“É um termo com a qual às vezes estou em paz, mas outras vezes também sinto que é muito abrangente”, diz Catarina Mira sobre um dos nomes que é dado à sua profissão: Influenciadora. “É como dizeres que trabalhas num escritório. O meu escritório é a internet e na internet estão todo o tipo de pessoas a fazer todo o tipo de coisas”. O que Catarina faz é criar. Foi assim com as personagens que interpretou enquanto atriz, é assim com os conteúdos que pública nas redes sociais e será assim nos trabalhos como realizadora.
Que ou quem ama as artes ou tem gosto artístico, sentimento do belo. Diz o dicionário na definição de “artista”, que pode ser entregue a Catarina, mesmo que ainda não o veja.
“Tenho alguma dificuldade em chamar-me de artista, não sei se aquilo que eu faço nas redes sociais é arte. Mas isto são macaquinhos da sociedade, porque eu sinto que aquilo que faço quando me sento nesta cadeira e estou a editar um vídeo é uma coisa muito fluída e muito pouco consciente.
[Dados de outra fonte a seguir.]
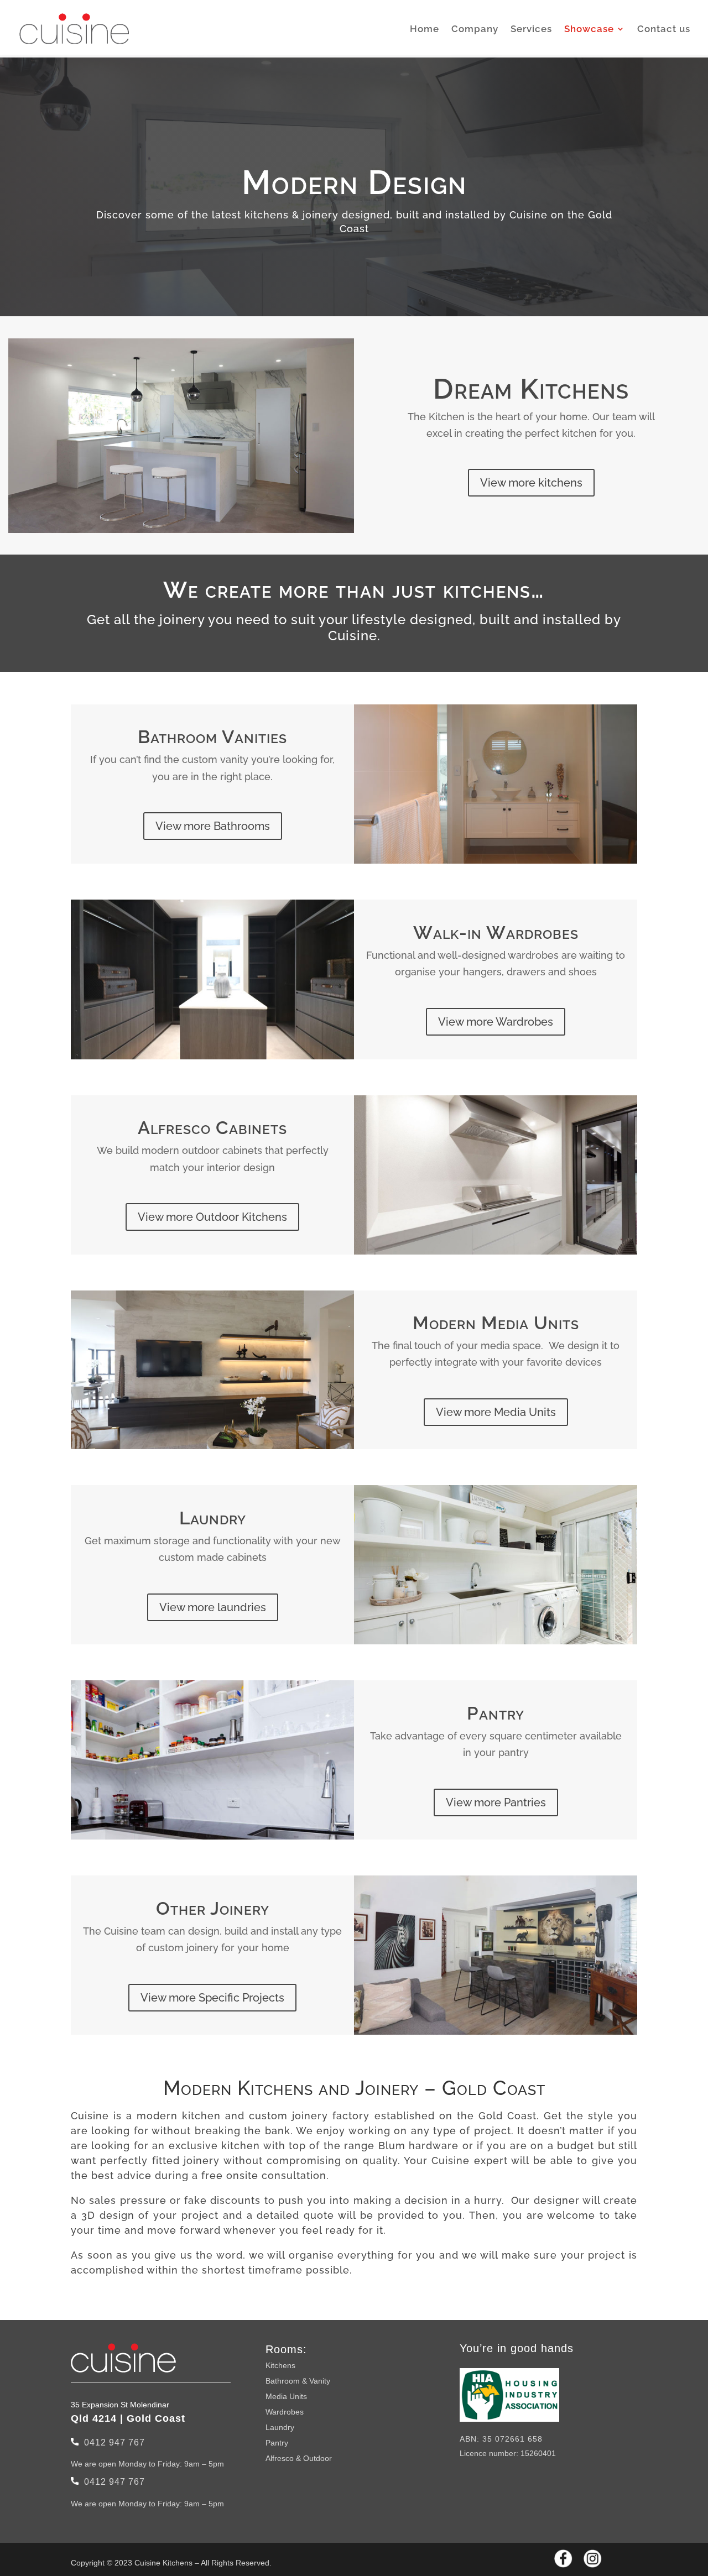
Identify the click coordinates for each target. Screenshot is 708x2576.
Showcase (589, 29)
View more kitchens (531, 482)
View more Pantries (496, 1802)
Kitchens (280, 2365)
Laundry (280, 2427)
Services (531, 29)
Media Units (286, 2396)
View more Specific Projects (212, 1997)
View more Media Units (496, 1412)
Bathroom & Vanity (298, 2380)
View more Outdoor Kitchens (212, 1217)
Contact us (663, 29)
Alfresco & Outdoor (299, 2458)
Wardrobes (285, 2411)
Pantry (277, 2442)
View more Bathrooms (212, 826)
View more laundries (212, 1607)
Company (474, 29)
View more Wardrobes (495, 1021)
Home (424, 29)
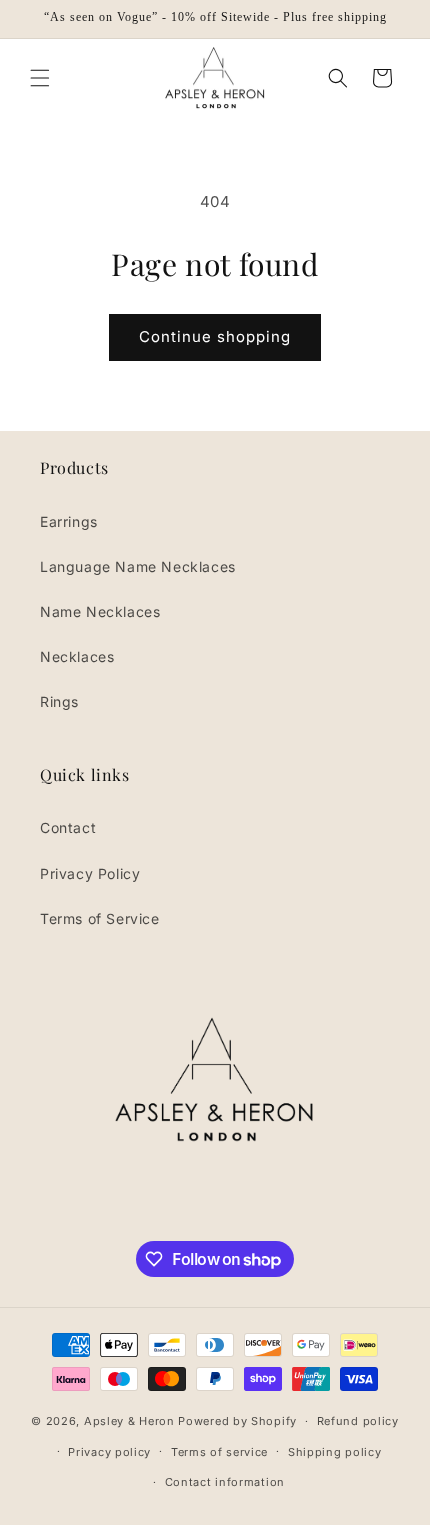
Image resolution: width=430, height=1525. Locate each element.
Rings (59, 701)
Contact (68, 827)
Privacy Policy (90, 873)
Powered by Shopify (237, 1421)
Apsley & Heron (129, 1421)
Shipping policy (335, 1452)
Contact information (225, 1482)
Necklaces (77, 656)
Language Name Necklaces (138, 566)
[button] (40, 78)
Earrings (69, 521)
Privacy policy (109, 1452)
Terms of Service (100, 918)
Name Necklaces (100, 611)
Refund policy (358, 1421)
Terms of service (219, 1452)
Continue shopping (215, 336)
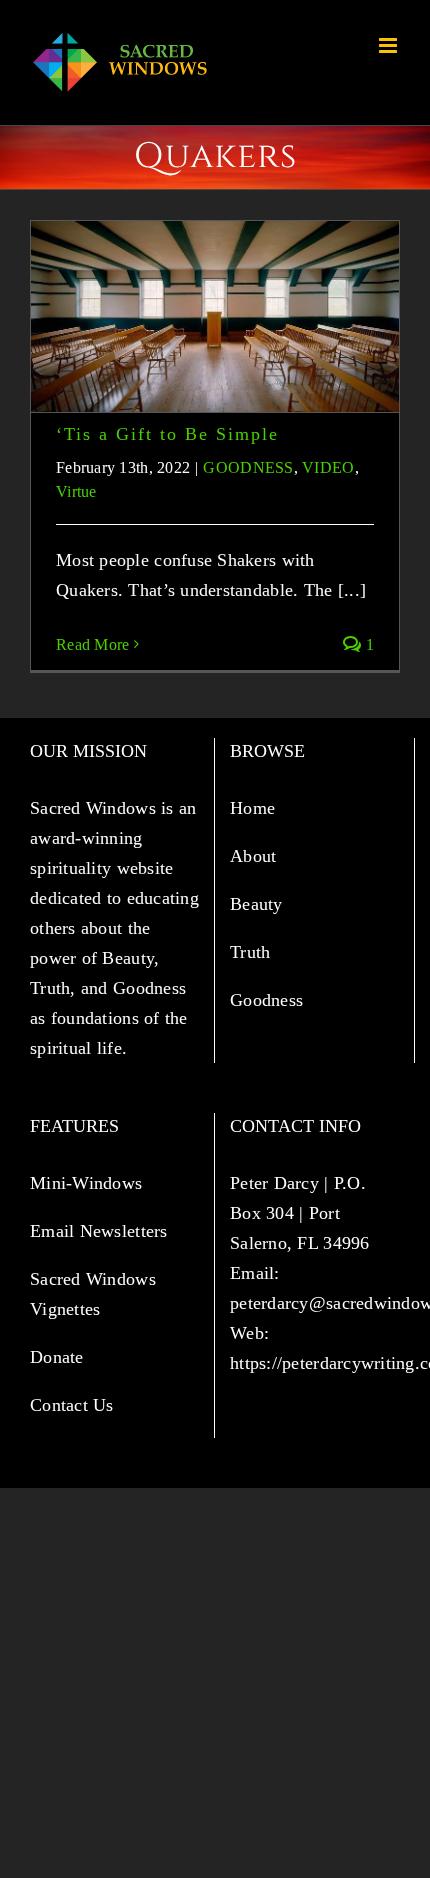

É outra dimensão criativa em que música e imagem, tudo casa com tudo de uma forma pouco consciente e pouco planeada”, afirma à FORBES.
Tinha apenas 13 anos quando começou a trabalhar na representação. Fez séries, filmes, novelas e apresentou programas. “Disney Kids” e “Morangos com Açúcar” são alguns dos seus projetos mais conhecidos. Ao mesmo tempo conciliou trabalho com os estudos e tirou uma licenciatura em Jornalismo. “Acho que me foi útil no sentido de desenvolver mais a minha habilidade para a escrita, porque eu sempre quis desenvolver esse meu lado. O meu pai é escritor, o meu irmão é músico e produtor, sempre tivemos todos muito ligados à criatividade”, conta. Outro ponto a favor foi o facto de ter aprendido a conciliar trabalho e estudos, algo que lhe foi útil mais tarde, quando decidiu mudar-se para Inglaterra, onde depois começou o seu percurso nas redes sociais.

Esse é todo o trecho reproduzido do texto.